Top of EXCERPTED TEXT

I do not believe there is any clear legislative intent torequire the Department to receive and process class action complaints of housing discrimination. On its face, the Wisconsin Open Housing Law imposes no such requirement. Although the term "discrimination" in the Wisconsin Open Housing Law was amended to encompass discrimination against a "class of persons," sec. 101.22 (1m)(b), Stats., as amended by ch. 188, Laws of 1979, and although such amendment supports the conclusion that the Wisconsin Open Housing Law permits the Department to receive and process class action complaints, I do not believe that such amendment evidences legislative intent to restrict the Department's discretion and to require it to receive class action complaints.

I am informed by the Assembly Committee on Aging, Women and Minorities that when the bill was pending which eventually amended the Wisconsin Open Housing Law, testimony was received at committee hearings which urged amendment of the bill to allow class action complaints. I note, however, that the same amendment which added the phrase "class of persons" to the Wisconsin Open Housing Law's definition of the term "discrimination," ch. 188, Laws of 1979, also authorized persons alleging discrimination to bring a private civil action. Sec. 101.22 (7), Stats. Thus, assuming that the addition of the phrase "class of persons" was intended by the Legislature to permit class action complaints, it is unclear whether such intent was limited *Page 255 to the private civil actions or whether it extended also to the Department's receipt and processing of complaints. Even if the Legislature intended the latter, however, there is no indication that the Legislature intended to require rather than to permit the Department to receive and process class action complaints.

Bottom of EXCERPTED TEXT

▶ **REQUIRED ACTION**
From the text on the Wisconsin Open Housing Law, return the span that runs from "I do not believe there" up to and including "receive class action complaints.", copied word for word.

Top of GIVEN INFORMATION

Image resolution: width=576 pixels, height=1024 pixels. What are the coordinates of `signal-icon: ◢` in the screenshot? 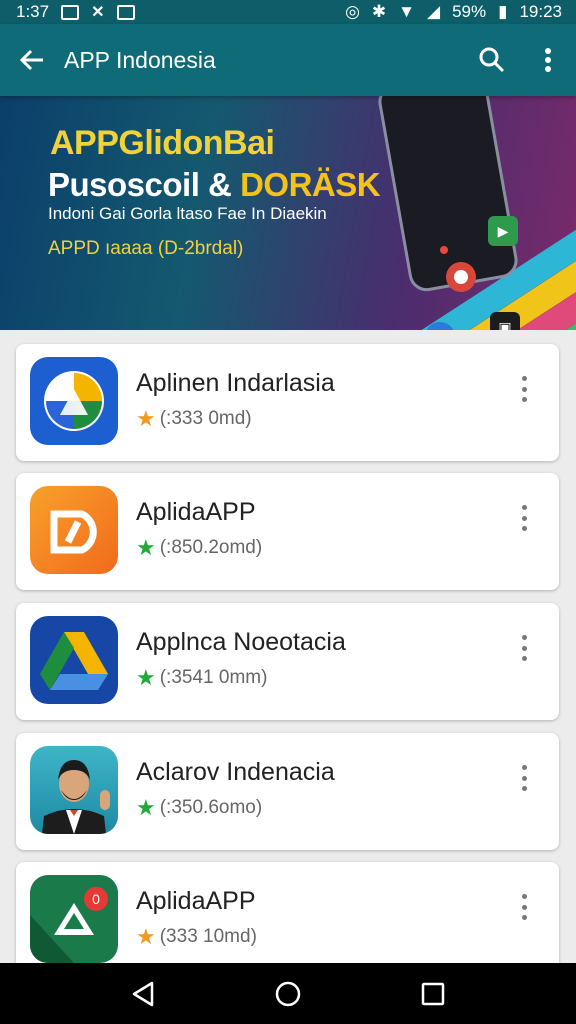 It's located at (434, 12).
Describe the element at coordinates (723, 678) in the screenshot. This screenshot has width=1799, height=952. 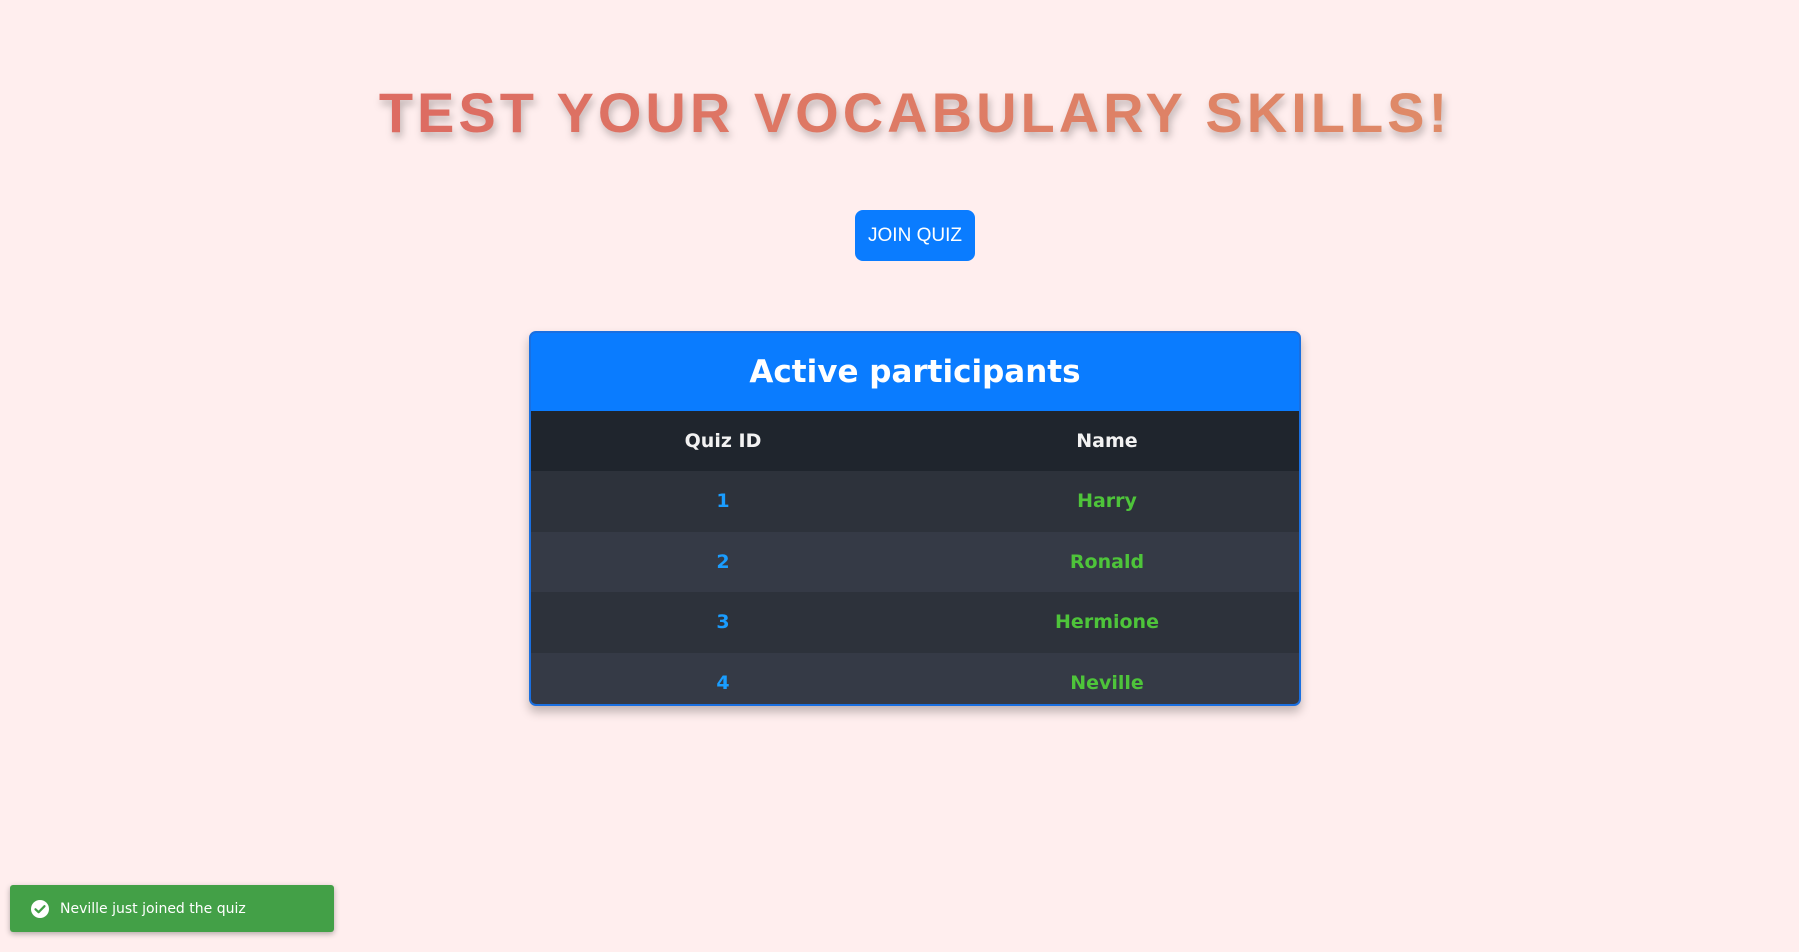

Bottom of GIVEN INFORMATION

▶ **TASK RESPONSE**
I do not believe there is any clear legislative intent torequire the Department to receive and process class action complaints of housing discrimination. On its face, the Wisconsin Open Housing Law imposes no such requirement. Although the term "discrimination" in the Wisconsin Open Housing Law was amended to encompass discrimination against a "class of persons," sec. 101.22 (1m)(b), Stats., as amended by ch. 188, Laws of 1979, and although such amendment supports the conclusion that the Wisconsin Open Housing Law permits the Department to receive and process class action complaints, I do not believe that such amendment evidences legislative intent to restrict the Department's discretion and to require it to receive class action complaints.